A cartridge is a shell that holds the stylus (or needle). You'll find it hard to find replacement styluses these days, as cartridges are much more common, but don't worry, the stylus won't need replacing for a while. I'm sure Sony carries a direct replacement for it if needed, and some old radio shops will have a dusty rotating display somewhere in the back room with some in there too.

Once you've fallen in love with vinyl, you'll want to get a nicer 'table anyway, and then you can get one that deals with cartridges.


----------



## Pepper_Roni (May 29, 2008)

Ok thanks for the help guys. In the future i do plan on getting a good player.... but for now the sony will do me good. Now to find my dads old records and get some of my own


----------



## Jeff Flowerday (Jan 23, 2006)

Pepper_Roni said:


> Ok thanks for the help guys. In the future i do plan on getting a good player.... but for now the sony will do me good. Now to find my dads old records and get some of my own


When you find those old records, make sure to clean them properly before playing them. If you don't you just grind the dust into the record and ruin them forever.


----------



## Pepper_Roni (May 29, 2008)

Jeff Flowerday said:


> When you find those old records, make sure to clean them properly before playing them. If you don't you just grind the dust into the record and ruin them forever.


 thank god for saying that I never would have thought of it. What's the proper method to clean a record? a damp cloth?


----------



## Jeff Flowerday (Jan 23, 2006)

Pepper_Roni said:


> thank god for saying that I never would have thought of it.
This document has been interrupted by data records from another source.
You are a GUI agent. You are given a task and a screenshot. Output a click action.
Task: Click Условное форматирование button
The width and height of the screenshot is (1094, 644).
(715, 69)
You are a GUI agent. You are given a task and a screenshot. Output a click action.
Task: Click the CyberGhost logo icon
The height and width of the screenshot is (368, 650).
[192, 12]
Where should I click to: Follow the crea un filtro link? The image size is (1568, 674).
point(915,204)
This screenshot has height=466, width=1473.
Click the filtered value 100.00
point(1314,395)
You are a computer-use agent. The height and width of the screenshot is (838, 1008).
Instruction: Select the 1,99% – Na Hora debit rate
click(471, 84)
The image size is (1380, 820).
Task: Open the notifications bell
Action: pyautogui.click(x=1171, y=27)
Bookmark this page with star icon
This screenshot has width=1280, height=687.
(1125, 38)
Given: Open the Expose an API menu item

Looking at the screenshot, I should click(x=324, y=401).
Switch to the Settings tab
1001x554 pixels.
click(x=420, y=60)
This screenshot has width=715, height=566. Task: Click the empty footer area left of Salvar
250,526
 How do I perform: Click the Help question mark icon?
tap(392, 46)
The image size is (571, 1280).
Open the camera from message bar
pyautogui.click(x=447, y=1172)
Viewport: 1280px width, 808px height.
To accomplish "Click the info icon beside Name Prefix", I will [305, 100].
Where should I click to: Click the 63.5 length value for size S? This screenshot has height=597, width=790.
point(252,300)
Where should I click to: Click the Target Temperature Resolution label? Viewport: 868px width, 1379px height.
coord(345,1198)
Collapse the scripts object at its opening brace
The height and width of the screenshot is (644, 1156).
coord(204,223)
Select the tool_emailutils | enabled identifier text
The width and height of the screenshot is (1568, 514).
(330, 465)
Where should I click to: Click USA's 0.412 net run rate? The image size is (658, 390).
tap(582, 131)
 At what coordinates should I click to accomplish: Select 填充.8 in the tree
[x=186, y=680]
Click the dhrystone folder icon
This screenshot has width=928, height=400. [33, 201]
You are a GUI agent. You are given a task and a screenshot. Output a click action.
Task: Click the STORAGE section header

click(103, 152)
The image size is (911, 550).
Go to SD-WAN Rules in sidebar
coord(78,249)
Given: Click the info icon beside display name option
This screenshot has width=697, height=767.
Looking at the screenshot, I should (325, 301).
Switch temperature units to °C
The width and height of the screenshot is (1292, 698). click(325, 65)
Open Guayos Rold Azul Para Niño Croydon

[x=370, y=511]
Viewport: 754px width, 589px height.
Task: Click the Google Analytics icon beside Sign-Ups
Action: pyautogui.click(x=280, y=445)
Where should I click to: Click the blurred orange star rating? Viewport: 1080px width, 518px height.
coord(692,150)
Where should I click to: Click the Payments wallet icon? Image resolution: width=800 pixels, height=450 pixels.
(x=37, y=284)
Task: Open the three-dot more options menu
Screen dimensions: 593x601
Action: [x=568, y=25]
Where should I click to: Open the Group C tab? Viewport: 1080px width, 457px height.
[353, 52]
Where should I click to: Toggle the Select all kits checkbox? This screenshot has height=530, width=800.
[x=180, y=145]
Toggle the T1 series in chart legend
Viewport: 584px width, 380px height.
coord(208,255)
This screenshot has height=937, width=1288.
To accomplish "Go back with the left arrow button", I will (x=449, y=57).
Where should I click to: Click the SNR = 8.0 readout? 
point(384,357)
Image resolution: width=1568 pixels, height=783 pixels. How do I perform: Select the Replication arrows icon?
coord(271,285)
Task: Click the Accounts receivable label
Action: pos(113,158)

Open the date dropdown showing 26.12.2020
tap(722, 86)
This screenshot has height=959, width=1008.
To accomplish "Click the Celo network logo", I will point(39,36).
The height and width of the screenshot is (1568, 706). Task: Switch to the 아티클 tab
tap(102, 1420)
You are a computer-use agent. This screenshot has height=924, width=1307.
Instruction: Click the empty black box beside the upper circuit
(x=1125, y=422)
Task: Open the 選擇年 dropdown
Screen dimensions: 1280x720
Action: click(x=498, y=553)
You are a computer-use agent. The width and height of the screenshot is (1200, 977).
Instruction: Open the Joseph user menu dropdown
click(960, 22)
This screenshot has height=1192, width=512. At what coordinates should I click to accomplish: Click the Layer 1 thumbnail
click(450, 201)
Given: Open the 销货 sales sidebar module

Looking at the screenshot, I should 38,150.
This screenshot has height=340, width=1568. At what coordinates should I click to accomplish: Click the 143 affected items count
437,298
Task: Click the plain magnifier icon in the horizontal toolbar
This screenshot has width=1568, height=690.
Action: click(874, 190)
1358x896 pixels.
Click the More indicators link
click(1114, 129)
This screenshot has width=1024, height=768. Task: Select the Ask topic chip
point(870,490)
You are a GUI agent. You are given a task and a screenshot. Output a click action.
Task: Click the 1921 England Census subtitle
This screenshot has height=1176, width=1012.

What's the proper method to clean a record? a damp cloth?


Cloth won't get into the grooves. They make special vinyl cleaning brushes, some comes with cleaning solution for a deeper cleaning and others are dry for everyday dust removal before playing.

The subject is discussed quite a bit on the internet, just google cleaning vinyl.


----------



## hoser (Feb 2, 2006)

you could always find something for a decent price on ebay like a technics.


----------



## hollowbody (Jan 15, 2008)

Good one Jeff, totally slipped my mind too. 

While you're at it, see if you can find yourself some anti-static sleeves for the records (the diskkeeper 2.0 is great). Most of the hiss, pop and crackle people associate with vinyl is due to dirt and static. A good brush and an anti-static gun will go a long way to reducing that unwanted noise. Buying higher-quality vinyl helps too.

The anti-stat gun isn't essential, but a good brush certainly is. Also, good record playing habits. Clean it _before_ you play _and after_ you take it off the player and slide it back in to the sleeve. 

Happy spinning!


----------



## Pepper_Roni (May 29, 2008)

well bad news is I cant get the sony in canda and the places that ship it overprice it to 200 bucks.... BUT

I found this thing on newegg.ca (love those guys 

http://www.newegg.ca/Product/Product.aspx?Item=N82E16882698005

thoughts?

sry that i keep changing my mind its hard to get shit shipped to canada then I found that newegg had a few... so is the company anygood... reveiws seem positve enough


----------



## Pepper_Roni (May 29, 2008)

http://www.newegg.ca/Product/ProductList.aspx?Submit=ENE&DEPA=0&Order=BESTMATCH&Description=turntable&x=0&y=0

list of everything that newegg has... 150 bucks is my MAX budget


----------



## Guest (Mar 10, 2009)

Encountered this ad in Whitby if 
anyone's interested.


----------



## RIFF WRATH (Jan 22, 2007)

Pepper........I have a couple plus?? at home......I'll try to remember to check them out and get them sorted into one place........I know i def'n. have one good one (pour moi)..........maybe there is another "good" one in the lot......these have their own power cord, but plug into an older? home sterio amp via 2 rca jacks...(most of my "sound system stuff is back to the early 70's & 80's...lol)


----------



## Pepper_Roni (May 29, 2008)

I still dont have an answer on the Ion table at newegg.ca i really want to order as soon as a can


----------



## Jeff Flowerday (Jan 23, 2006)

Pepper_Roni said:


> I still dont have an answer on the Ion table at newegg.ca i really want to order as soon as a can


Can you do ebay? If so, we'll spend a few minutes and track you down an auction with a descent table and price for you. You'll get so much more for the money buying used.


----------



## Pepper_Roni (May 29, 2008)

i dont think ebay is an option or anything used really ill be using my dads credit card and he doesnt want to use stuff like that


----------



## Jeff Flowerday (Jan 23, 2006)

The Ion table is USB only, it's purpose is for ripping vinyl.

You won't be able to hook it up to an amp directly.

I'll be coming back to Carrot River sometime in the next few months, if you can wait I have no problem trying to track you down a used table and you and your dad can pop over and give me cash and pick it up.


----------



## Pepper_Roni (May 29, 2008)

in the description....

The ION TTUSB05 even features a standard RCA line output for connecting to your home stereo or home theater system with no hassles.

so wont it work with home stereo?


----------



## Pepper_Roni (May 29, 2008)

lol and meeting with random stranger on internet is even more of a nono  it aint you its just the way it goes


----------



## Jeff Flowerday (Jan 23, 2006)

Pepper_Roni said:


> lol and meeting with random stranger on internet is even more of a nono  it aint you its just the way it goes


I'm sorry to hear that your dad is scared of strangers, as I did say you and your dad.

I'm just trying to help, but I see you are hell bent on getting some cheap table online, so you might as well go with the ION then.


----------



## Pepper_Roni (May 29, 2008)

ok now for the last of my shenanigans


theres also an audio technica for 30 bucks more on newegg is it any better?
its a AT-PL50
it sounds like the audio tech can switch between the intergrated phono or let the stereo do the work (if it has a phono)

or should i just go with the ion thing


----------